Overview
Chain of Thought (CoT) prompting encourages agents to "show their work" by generating explicit reasoning steps. This linear reasoning architecture mirrors how humans solve complex problems—step by step.
Core Mechanism
Question: If a store has 23 apples and sells 17, how many remain?
Without CoT: "6 apples"
With CoT: "The store starts with 23 apples.
They sell 17 apples.
23 - 17 = 6
Therefore, 6 apples remain."
Implementation Approaches
Zero-Shot CoT
Simply append "Let's think step by step" to prompts:
Solve this problem. Let's think step by step.
Few-Shot CoT
Provide examples of reasoning chains:
Example: [Problem] → [Step 1] → [Step 2] → [Answer]
Now solve: [New Problem]
Automatic CoT (Auto-CoT)
Automatically generate diverse reasoning demonstrations without manual examples.
Benefits
Transparency
Each step is visible, making it easy to identify where reasoning goes wrong.
Debugging
When answers are incorrect, you can pinpoint the faulty step.
Verification
Intermediate steps can be validated independently.
Improved Accuracy
Research shows 10-40% accuracy improvements on complex reasoning tasks.
When to Use
Good fit:
- Mathematical reasoning
- Multi-step logical deduction
- Tasks requiring explicit justification
- Debugging and development
Less effective for:
- Simple factual lookups
- Tasks where speed matters more than accuracy
- Very long reasoning chains (context limits)
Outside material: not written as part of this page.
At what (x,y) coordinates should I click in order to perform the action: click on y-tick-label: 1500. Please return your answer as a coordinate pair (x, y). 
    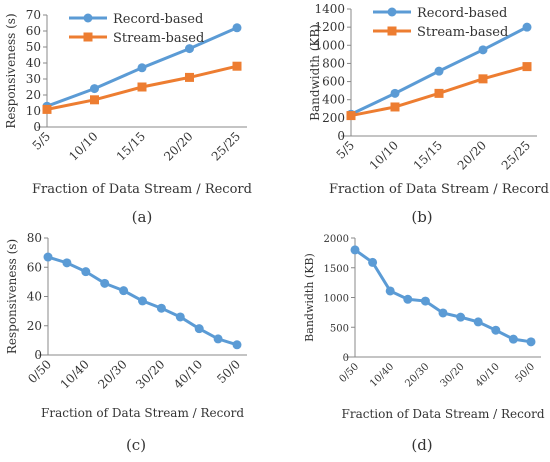
    Looking at the image, I should click on (336, 270).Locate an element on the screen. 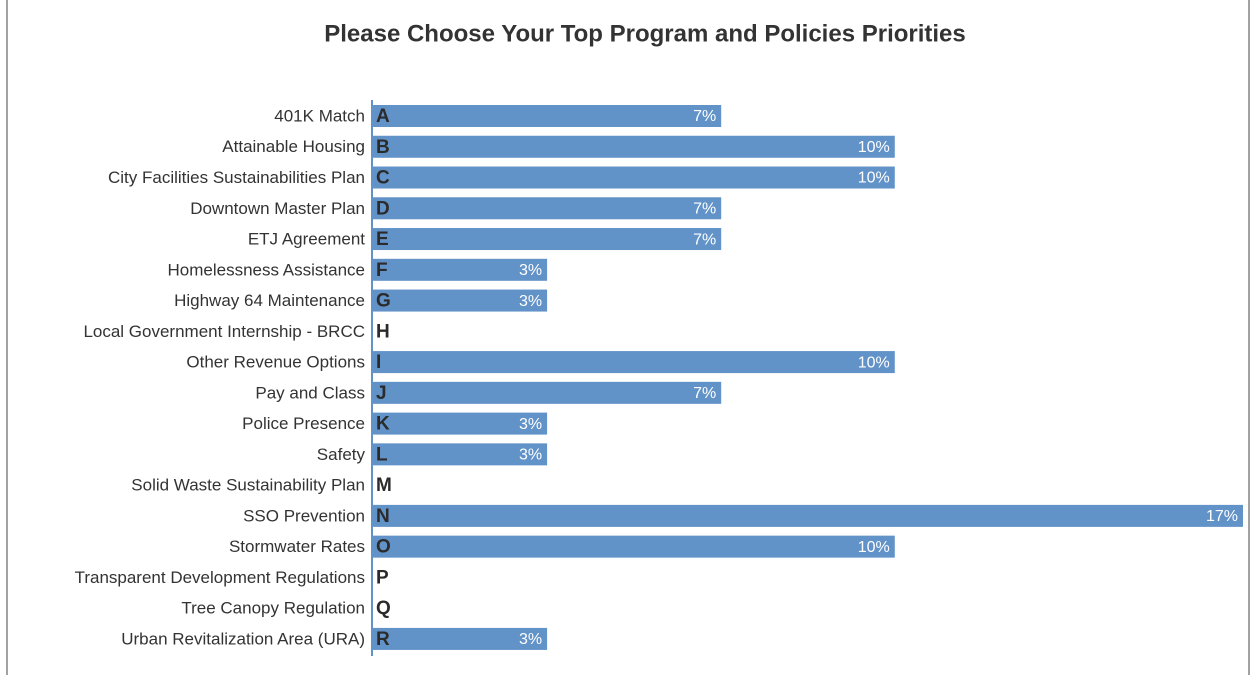 Image resolution: width=1251 pixels, height=680 pixels. category-label: 401K Match is located at coordinates (320, 116).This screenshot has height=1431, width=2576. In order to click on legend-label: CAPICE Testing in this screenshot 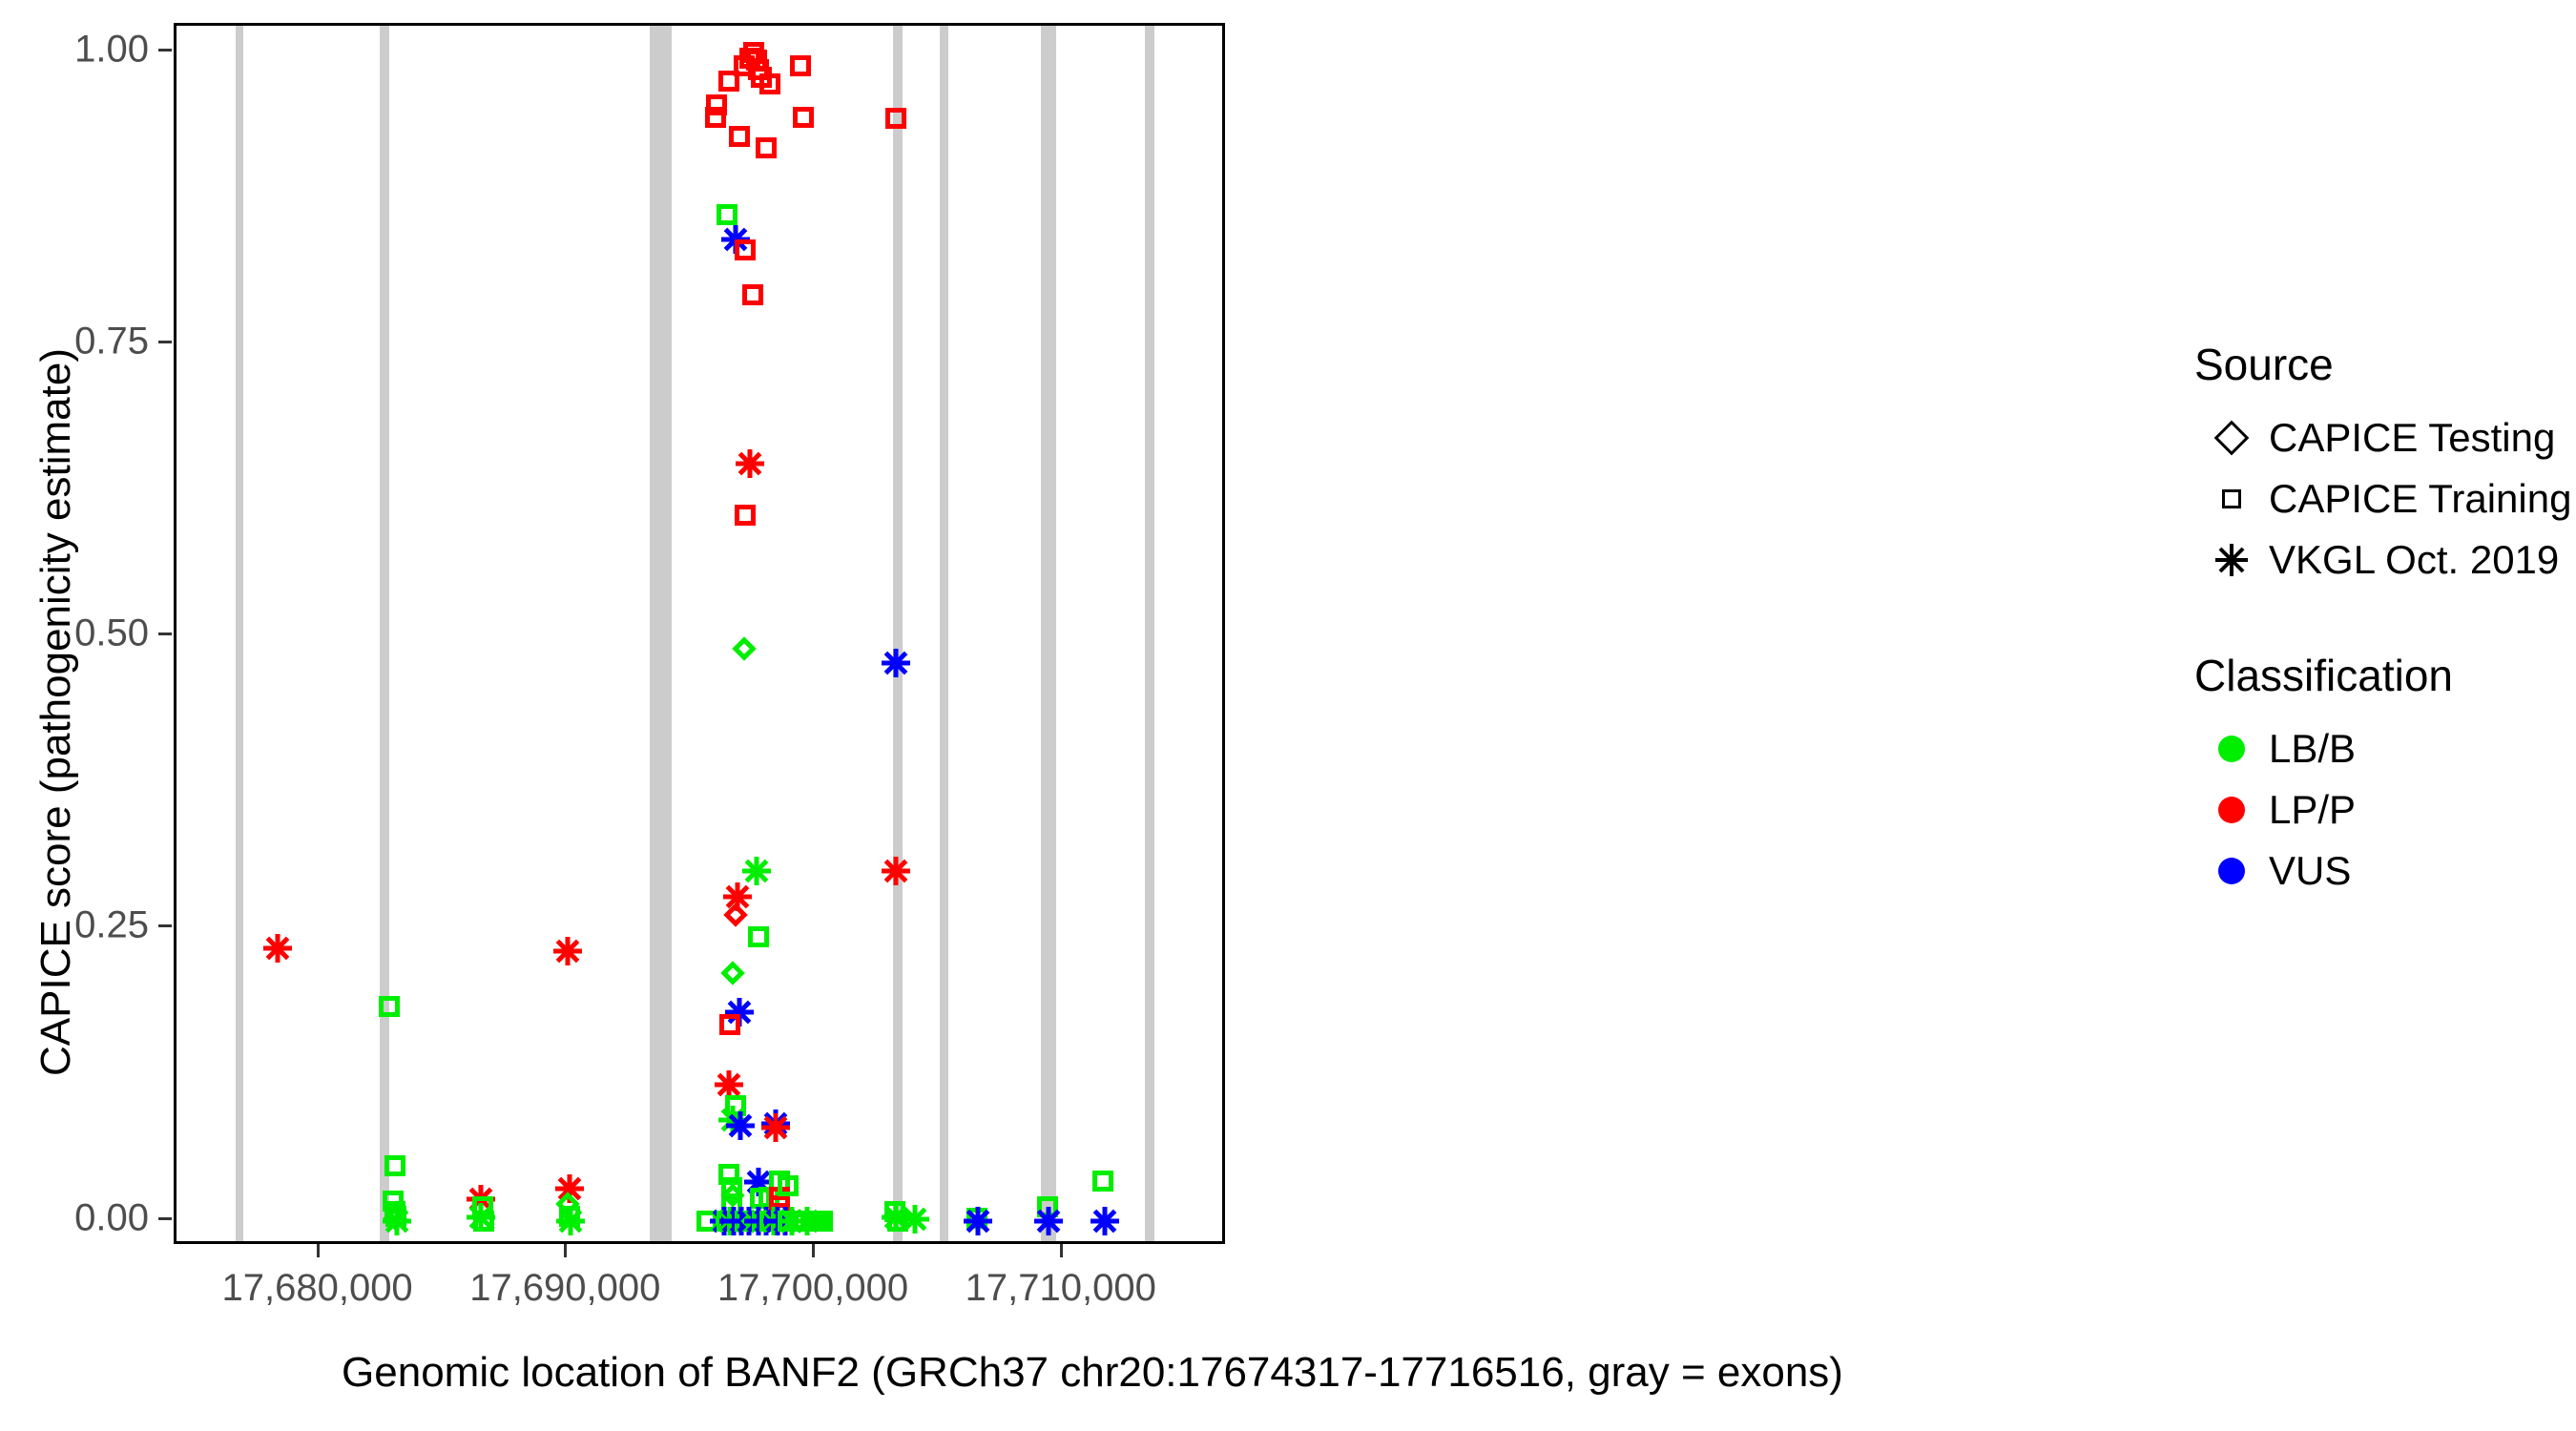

Relationship to Other Patterns
- ReAct: Interleaves CoT reasoning with actions
- Reflection: Uses CoT to critique previous outputs
- Tree of Thoughts: Explores multiple CoT paths
Limitations
CoT uses a linear, left-to-right reasoning process. For problems requiring exploration of multiple hypotheses, consider Tree of Thoughts.